Dataset entries

⟨

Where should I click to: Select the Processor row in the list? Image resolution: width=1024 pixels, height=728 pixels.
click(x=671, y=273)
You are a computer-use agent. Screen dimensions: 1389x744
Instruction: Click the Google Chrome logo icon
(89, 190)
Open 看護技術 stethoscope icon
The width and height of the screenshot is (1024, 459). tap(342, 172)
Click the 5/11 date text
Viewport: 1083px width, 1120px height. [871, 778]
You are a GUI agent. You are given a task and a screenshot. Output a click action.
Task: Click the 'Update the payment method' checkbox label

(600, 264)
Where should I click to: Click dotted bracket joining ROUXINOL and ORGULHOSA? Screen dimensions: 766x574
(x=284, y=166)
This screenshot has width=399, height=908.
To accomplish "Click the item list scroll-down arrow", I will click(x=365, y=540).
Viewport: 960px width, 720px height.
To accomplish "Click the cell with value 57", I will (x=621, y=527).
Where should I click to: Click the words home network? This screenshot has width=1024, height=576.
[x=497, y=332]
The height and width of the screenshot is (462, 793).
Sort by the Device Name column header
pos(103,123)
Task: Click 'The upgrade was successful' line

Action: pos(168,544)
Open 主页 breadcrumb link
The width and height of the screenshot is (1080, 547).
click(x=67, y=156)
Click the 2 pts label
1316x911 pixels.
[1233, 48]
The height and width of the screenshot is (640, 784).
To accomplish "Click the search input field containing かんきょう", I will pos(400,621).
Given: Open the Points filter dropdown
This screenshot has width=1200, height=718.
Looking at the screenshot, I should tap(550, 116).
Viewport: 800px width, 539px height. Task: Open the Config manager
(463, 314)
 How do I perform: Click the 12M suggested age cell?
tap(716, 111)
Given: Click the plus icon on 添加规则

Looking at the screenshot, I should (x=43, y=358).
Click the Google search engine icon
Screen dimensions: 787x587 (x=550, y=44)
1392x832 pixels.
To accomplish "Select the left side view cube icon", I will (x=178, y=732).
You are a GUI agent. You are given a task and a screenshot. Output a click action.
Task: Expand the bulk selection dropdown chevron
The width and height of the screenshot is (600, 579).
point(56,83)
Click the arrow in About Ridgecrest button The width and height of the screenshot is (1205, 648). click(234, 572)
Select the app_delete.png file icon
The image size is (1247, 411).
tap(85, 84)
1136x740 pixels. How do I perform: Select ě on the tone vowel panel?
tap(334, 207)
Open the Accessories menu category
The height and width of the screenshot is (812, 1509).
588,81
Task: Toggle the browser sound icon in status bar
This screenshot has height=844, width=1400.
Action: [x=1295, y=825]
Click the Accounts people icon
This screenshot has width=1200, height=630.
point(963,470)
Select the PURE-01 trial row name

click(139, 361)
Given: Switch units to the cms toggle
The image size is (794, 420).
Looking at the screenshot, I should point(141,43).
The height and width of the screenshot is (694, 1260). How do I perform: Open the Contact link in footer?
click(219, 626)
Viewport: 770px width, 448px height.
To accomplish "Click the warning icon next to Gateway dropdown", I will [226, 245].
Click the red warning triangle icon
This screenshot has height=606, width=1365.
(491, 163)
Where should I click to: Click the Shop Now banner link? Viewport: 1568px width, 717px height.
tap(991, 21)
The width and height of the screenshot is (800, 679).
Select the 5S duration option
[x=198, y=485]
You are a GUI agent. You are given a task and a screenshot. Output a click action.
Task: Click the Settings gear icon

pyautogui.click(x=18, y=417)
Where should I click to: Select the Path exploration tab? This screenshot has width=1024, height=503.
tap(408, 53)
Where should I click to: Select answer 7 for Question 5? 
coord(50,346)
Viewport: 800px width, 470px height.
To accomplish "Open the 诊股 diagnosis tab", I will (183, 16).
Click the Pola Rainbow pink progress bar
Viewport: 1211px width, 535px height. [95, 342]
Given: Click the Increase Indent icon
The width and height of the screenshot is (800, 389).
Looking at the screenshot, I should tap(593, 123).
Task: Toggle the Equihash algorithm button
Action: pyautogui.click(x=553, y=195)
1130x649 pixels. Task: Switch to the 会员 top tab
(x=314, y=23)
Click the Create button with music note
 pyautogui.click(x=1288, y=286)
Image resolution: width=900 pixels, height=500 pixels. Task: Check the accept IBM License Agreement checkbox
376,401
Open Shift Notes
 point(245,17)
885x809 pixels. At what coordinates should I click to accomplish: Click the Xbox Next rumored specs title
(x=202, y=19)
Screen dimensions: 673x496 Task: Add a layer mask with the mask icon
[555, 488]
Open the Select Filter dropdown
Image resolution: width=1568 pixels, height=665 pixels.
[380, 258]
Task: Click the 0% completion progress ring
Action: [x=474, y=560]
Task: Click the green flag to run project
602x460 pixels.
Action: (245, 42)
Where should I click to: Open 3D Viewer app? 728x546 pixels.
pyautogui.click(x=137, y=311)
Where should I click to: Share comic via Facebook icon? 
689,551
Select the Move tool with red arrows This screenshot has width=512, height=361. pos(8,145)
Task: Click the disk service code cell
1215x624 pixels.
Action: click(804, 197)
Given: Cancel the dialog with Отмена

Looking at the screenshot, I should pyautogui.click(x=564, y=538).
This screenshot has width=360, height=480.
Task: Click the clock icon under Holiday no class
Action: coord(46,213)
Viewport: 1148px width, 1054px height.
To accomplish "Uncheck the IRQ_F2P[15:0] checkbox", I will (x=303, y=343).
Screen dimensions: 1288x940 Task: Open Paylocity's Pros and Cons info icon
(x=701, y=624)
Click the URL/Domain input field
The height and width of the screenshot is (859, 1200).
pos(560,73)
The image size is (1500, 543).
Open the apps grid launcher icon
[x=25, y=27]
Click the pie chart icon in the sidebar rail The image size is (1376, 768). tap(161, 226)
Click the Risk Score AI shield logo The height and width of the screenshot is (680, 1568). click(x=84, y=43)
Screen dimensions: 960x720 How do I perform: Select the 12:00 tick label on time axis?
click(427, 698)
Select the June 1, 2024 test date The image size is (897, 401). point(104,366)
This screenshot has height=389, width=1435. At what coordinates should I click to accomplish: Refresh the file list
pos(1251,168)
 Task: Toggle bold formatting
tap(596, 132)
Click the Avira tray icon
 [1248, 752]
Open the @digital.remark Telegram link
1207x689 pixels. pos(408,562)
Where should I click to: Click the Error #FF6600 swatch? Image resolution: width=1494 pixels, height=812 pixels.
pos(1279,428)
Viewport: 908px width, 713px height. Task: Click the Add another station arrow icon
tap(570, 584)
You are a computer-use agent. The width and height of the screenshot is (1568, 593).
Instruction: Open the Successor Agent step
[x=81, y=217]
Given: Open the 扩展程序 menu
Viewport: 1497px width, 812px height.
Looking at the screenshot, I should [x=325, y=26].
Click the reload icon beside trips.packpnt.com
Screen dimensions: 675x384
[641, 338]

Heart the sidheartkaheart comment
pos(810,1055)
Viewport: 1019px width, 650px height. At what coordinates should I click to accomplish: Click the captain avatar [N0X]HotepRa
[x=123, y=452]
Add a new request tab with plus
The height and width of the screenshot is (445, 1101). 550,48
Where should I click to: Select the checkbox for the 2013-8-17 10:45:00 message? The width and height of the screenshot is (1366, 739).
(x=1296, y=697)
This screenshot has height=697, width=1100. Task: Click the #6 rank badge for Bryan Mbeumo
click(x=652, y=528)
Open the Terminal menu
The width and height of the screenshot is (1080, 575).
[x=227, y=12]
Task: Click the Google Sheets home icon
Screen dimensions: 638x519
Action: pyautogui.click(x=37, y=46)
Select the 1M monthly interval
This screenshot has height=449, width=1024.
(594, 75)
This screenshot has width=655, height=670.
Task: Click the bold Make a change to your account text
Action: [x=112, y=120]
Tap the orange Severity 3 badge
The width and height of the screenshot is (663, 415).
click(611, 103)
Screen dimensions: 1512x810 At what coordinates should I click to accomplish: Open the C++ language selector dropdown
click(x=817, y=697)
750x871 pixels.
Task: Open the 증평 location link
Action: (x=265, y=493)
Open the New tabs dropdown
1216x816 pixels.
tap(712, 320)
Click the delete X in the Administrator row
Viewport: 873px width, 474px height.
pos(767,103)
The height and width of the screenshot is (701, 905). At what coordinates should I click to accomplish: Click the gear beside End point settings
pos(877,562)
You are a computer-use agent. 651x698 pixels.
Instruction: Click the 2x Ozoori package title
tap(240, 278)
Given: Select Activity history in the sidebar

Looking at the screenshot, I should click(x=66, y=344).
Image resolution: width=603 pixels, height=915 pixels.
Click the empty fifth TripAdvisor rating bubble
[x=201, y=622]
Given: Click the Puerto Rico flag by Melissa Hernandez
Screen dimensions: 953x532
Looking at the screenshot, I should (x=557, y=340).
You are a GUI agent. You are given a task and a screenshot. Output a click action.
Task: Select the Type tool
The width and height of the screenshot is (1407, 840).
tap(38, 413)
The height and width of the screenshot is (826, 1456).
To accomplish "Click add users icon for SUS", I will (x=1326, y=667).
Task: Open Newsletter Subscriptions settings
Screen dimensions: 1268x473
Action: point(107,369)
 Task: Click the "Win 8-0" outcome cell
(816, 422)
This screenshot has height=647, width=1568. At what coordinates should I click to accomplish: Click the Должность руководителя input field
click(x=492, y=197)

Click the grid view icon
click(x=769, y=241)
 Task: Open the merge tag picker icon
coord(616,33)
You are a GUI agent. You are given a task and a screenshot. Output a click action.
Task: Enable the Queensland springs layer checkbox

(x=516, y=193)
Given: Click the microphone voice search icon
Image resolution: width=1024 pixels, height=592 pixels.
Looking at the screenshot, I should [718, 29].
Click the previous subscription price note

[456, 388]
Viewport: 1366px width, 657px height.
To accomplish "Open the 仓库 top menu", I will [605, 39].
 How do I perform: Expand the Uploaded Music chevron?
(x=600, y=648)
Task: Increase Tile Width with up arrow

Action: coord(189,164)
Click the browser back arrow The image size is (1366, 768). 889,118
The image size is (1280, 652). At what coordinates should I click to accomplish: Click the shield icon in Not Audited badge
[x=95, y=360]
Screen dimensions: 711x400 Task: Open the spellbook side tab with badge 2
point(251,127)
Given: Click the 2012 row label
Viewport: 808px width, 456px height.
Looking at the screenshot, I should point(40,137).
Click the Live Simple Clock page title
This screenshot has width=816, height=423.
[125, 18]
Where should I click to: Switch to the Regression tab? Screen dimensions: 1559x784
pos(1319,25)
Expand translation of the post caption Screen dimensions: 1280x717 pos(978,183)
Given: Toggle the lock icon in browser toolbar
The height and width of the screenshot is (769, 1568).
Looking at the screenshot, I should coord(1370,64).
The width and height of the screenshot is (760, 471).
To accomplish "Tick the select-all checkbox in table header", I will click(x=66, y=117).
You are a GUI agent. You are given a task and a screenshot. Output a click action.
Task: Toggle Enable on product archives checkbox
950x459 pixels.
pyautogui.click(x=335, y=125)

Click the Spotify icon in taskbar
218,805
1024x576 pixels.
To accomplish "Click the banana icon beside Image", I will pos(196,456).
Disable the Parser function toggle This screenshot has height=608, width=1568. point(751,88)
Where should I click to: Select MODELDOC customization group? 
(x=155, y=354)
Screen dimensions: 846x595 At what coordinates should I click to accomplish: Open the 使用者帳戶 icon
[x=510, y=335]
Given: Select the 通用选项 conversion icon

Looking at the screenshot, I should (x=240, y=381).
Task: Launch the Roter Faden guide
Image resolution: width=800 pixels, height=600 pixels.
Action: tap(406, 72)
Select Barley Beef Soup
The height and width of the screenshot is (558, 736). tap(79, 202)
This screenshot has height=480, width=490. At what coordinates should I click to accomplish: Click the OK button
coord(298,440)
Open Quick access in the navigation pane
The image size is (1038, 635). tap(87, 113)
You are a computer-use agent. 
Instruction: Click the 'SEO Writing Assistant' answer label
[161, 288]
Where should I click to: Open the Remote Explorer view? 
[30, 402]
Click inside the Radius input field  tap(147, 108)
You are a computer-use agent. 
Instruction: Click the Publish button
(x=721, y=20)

⟩

ACTIVITY:
Go through the records above and return every line that holds the string "computer".

SOLUTION TO THE PROBLEM:
You are a computer-use agent. Screen dimensions: 1389x744
You are a computer-use agent. The width and height of the screenshot is (1568, 593).
You are a computer-use agent. 651x698 pixels.
You are a computer-use agent. 
You are a computer-use agent. 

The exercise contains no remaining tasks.